I cried into his chest and he held me while I cried and told me I was brave and strong. And then I cried more and told him I was not brave at all I was a craven coward and begged him not to let me end up like that woman I found. Please, I said, don’t let them get me, please.

He kept saying how brave I was, and how he wished he had soldiers as strong, and patting my shoulder real soft. And the next thing I knew, it was morning.

I have slept with a soldier all night, laying on top of him like he was a pile of blankets. Not just any one, either, but that Captain Jack Elliot who has my books and now he has my shame.

He shook me a little bit and said, Miss Sarah, I have to get out of here before folks wake up, and when I saw what had happened my mouth fell open like I was stunned. He put back on his slicker and I didn’t even know he had it off, and picked up his hat and shaped it a little from being squashed, then he turned back toward me and picked up my blanket and wrapped it around my shoulders.

I looked down under it and I was only wearing some long drawers and my old camisole, the one that is bursting full of me on the top and had come untied in the bargain, and what a fine sight I was, freezing cold and my hair all around my shoulders, and I started to cry again.
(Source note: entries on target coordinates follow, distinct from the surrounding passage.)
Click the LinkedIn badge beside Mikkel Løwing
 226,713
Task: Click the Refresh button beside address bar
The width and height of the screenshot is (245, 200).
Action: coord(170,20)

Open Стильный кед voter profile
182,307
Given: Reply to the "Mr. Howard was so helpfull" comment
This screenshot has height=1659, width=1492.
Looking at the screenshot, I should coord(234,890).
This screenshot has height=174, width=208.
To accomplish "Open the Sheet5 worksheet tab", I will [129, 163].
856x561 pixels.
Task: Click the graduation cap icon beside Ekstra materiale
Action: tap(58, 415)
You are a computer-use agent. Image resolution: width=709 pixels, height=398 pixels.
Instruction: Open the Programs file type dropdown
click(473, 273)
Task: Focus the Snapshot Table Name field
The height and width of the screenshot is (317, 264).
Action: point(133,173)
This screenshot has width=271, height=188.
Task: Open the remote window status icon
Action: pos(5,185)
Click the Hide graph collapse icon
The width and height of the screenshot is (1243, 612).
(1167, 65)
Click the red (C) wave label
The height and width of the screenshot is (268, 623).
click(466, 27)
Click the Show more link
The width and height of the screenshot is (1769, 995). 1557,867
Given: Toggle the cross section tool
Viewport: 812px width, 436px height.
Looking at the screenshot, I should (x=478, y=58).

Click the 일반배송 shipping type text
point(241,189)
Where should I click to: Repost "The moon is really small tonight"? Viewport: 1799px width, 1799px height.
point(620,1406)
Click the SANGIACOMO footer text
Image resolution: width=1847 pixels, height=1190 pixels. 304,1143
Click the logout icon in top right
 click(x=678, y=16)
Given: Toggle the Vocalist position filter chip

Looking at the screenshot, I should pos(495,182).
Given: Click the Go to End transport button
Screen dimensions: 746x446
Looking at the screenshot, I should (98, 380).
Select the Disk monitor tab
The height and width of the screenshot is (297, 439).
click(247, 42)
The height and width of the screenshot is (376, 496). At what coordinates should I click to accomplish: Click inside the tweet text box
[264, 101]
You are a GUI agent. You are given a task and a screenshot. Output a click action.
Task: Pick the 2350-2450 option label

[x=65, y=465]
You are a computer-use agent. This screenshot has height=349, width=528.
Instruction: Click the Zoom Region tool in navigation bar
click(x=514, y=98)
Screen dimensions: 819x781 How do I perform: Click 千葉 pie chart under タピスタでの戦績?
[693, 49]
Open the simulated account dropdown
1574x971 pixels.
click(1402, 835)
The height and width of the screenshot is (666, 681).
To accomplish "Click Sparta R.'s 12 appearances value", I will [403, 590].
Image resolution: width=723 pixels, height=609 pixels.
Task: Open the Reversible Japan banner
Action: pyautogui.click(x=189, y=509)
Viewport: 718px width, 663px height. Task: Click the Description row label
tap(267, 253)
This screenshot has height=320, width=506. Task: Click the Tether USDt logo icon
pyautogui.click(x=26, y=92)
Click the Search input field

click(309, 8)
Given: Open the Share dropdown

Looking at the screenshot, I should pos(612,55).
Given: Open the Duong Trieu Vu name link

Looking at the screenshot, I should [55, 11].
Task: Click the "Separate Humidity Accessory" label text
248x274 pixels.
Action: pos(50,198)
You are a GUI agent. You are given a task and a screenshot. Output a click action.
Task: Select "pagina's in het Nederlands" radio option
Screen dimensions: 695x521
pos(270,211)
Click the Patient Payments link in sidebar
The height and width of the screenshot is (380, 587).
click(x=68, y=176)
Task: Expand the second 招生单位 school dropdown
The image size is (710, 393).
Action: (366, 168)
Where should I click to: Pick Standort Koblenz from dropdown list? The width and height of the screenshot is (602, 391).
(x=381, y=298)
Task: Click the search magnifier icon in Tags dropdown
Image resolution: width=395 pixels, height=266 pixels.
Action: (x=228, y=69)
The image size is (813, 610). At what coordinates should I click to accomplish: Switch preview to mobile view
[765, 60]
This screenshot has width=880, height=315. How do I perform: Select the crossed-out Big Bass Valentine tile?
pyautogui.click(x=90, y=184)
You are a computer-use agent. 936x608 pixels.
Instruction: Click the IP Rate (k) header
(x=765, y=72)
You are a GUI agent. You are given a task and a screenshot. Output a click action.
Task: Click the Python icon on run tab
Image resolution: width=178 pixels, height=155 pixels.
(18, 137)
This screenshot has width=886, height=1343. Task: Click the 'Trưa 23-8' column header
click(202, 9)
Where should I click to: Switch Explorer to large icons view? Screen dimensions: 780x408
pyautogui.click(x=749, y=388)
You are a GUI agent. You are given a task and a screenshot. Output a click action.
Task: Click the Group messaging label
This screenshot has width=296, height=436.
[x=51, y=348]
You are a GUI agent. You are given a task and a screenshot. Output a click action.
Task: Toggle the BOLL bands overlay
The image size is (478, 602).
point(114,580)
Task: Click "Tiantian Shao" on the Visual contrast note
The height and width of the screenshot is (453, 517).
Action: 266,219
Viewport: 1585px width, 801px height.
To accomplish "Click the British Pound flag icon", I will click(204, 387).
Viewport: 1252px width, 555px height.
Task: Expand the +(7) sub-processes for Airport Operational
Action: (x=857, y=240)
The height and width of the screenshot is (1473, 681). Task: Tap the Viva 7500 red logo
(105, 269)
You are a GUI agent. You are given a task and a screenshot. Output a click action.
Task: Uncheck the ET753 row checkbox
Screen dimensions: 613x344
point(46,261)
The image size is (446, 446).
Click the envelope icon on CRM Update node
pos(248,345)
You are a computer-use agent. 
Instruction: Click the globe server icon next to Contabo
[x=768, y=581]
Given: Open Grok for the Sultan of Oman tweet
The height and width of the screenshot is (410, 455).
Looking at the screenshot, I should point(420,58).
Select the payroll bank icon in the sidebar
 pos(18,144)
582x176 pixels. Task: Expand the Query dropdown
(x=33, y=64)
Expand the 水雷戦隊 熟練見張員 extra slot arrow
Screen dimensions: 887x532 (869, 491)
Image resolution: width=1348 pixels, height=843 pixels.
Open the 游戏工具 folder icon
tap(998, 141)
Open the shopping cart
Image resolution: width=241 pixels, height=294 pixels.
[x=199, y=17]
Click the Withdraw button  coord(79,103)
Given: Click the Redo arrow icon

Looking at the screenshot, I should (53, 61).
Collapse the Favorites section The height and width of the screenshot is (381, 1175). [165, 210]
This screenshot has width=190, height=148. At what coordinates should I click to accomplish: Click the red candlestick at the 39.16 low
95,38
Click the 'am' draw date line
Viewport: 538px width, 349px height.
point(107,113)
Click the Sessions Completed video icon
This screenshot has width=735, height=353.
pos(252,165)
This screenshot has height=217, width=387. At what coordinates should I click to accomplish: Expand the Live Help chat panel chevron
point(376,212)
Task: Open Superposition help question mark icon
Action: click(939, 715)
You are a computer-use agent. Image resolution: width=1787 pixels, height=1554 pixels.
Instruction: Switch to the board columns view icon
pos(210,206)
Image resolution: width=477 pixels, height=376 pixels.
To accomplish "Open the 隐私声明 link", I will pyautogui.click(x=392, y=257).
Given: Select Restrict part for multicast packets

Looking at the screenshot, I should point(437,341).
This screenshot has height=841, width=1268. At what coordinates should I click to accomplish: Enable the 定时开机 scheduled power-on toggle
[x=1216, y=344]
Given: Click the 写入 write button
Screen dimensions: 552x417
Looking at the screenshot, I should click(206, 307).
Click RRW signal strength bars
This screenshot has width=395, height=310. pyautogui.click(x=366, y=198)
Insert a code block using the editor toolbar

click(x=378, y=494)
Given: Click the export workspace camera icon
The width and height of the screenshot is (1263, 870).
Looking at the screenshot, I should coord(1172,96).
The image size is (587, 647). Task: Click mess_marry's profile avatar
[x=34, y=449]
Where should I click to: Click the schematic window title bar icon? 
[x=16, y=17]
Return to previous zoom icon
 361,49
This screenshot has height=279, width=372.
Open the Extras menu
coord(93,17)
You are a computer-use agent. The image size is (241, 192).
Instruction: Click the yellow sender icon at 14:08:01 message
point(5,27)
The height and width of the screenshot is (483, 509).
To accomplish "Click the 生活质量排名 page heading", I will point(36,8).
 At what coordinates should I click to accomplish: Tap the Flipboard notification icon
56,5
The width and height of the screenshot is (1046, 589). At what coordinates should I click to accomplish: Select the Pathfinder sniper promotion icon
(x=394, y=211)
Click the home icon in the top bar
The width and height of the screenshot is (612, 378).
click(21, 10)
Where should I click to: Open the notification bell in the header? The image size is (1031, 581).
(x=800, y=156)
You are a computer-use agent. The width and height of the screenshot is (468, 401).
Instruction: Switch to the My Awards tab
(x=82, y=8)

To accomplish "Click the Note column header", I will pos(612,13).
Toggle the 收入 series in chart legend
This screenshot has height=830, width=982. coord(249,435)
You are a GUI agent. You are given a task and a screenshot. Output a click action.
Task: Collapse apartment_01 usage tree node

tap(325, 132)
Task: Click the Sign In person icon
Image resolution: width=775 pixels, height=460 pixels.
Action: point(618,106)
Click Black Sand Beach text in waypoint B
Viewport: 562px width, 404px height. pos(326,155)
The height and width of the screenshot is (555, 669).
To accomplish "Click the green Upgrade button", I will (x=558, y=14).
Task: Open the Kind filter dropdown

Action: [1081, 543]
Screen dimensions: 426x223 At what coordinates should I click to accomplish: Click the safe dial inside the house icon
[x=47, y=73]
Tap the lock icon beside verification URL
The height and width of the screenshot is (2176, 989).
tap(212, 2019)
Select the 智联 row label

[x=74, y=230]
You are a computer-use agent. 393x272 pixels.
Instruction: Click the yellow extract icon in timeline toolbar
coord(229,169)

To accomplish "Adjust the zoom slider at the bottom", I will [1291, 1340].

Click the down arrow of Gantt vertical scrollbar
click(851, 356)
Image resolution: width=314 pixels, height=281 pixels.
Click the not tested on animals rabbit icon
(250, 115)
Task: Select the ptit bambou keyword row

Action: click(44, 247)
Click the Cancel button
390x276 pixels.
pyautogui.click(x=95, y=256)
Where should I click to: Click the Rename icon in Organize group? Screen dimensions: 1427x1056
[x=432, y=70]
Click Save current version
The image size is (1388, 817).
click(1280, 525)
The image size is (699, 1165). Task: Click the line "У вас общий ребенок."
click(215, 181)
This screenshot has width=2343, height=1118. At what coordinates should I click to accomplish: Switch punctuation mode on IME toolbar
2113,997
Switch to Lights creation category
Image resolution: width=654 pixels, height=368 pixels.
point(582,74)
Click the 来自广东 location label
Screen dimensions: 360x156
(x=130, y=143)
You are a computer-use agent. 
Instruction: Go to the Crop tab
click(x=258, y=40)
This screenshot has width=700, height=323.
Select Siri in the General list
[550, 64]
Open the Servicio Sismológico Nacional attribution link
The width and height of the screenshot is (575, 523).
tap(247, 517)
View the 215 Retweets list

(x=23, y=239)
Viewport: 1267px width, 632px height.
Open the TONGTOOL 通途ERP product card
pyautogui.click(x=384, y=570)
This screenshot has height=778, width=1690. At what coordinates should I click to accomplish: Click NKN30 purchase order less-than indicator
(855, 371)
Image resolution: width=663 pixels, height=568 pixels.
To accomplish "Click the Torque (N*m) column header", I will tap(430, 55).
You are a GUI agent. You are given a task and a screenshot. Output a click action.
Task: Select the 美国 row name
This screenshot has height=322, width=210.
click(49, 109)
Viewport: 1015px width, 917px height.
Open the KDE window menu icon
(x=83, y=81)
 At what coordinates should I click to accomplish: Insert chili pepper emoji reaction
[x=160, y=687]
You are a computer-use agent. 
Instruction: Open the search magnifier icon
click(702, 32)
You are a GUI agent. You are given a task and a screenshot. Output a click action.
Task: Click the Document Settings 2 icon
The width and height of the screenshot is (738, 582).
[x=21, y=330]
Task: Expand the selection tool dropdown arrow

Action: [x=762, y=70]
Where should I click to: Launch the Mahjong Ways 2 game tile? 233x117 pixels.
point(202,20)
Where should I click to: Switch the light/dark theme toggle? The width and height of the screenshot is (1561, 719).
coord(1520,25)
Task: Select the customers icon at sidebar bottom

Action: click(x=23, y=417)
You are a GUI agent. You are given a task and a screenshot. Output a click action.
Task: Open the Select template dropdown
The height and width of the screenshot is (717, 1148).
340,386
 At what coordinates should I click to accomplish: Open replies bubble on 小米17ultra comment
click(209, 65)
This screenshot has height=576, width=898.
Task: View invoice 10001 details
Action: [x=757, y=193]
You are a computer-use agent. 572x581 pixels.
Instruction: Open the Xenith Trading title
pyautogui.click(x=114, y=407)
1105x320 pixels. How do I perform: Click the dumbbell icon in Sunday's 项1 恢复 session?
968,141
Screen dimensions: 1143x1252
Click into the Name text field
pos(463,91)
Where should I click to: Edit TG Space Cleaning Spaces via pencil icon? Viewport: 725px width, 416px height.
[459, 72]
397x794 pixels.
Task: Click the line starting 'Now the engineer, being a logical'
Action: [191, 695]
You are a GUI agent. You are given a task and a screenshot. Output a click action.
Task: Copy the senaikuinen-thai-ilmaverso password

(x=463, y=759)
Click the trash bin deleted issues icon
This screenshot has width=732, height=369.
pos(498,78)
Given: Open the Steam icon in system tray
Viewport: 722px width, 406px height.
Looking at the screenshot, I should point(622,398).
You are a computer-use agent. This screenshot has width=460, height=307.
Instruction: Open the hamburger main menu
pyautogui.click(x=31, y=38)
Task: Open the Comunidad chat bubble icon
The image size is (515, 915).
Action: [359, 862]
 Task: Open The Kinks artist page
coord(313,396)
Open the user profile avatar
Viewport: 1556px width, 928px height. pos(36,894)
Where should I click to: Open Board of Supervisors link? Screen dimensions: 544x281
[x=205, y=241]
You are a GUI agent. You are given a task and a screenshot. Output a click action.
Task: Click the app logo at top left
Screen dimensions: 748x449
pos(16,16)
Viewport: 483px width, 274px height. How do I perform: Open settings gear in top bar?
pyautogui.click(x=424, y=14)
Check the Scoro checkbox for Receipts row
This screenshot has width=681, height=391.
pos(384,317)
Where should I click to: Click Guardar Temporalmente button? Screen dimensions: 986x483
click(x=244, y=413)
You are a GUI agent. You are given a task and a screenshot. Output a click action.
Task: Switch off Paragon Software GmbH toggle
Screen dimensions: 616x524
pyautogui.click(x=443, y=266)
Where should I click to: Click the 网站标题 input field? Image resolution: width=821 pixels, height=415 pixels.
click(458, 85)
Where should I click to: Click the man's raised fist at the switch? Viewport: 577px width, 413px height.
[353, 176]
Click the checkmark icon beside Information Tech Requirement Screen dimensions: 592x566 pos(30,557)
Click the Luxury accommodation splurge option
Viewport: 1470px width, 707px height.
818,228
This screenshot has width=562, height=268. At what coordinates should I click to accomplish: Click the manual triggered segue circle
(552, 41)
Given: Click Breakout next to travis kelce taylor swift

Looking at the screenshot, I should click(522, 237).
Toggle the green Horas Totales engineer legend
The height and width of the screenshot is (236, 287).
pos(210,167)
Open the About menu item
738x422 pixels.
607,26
I am ruined.

Sh-sh, he says. There’s no wrong done in a good cry, and I was beginning to wonder if you ever did. I would never hurt you, he says. And as long as no one knows, no one is ruined. Besides, it would be much more of a shame to be ruined by a rumor than by truth, and then he slipped out of my wagon and away in the foggy morning.

He is a puzzlement, for sure, and I don’t think he was laughing at me, but then I remember how coarse he is and I feel ruined.

January 5, 1882

It is Harland’s birthday and he is ten years old. He is a big boy and didn’t want me to hug him, but he didn’t mind at all if I made him a little sweet cake at dinner tonight.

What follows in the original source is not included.